>> Begin Provided data

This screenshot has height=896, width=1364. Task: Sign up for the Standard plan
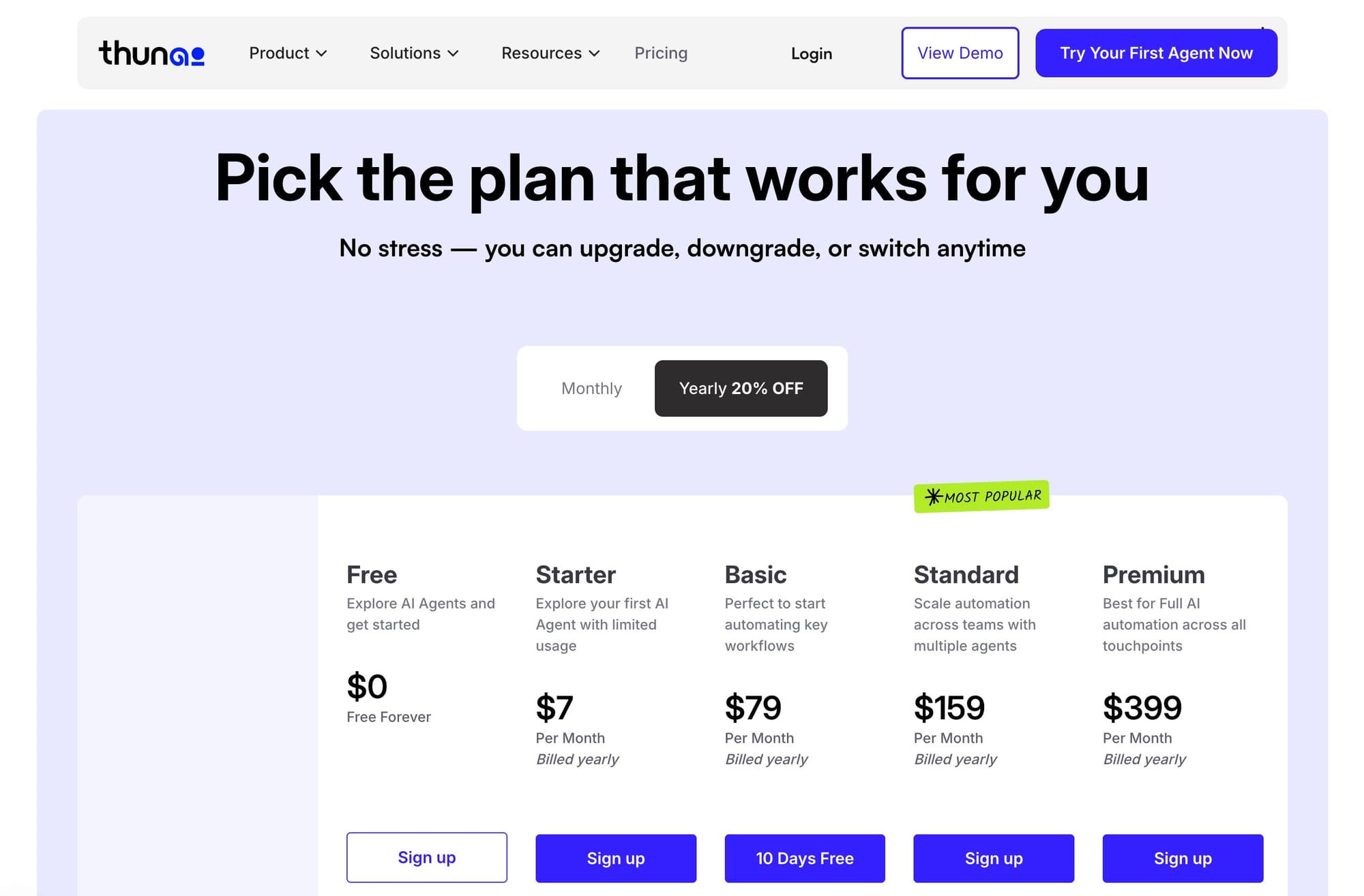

>> End Provided data
>> Begin Provided data

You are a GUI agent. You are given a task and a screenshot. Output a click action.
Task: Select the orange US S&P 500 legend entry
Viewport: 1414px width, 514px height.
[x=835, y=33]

>> End Provided data

Given instruction →
Can you echo the rows from the line with "You are a GUI" to the line with "[x=835, y=33]", both included, word for word?

Task answer →
You are a GUI agent. You are given a task and a screenshot. Output a click action.
Task: Select the orange US S&P 500 legend entry
Viewport: 1414px width, 514px height.
[x=835, y=33]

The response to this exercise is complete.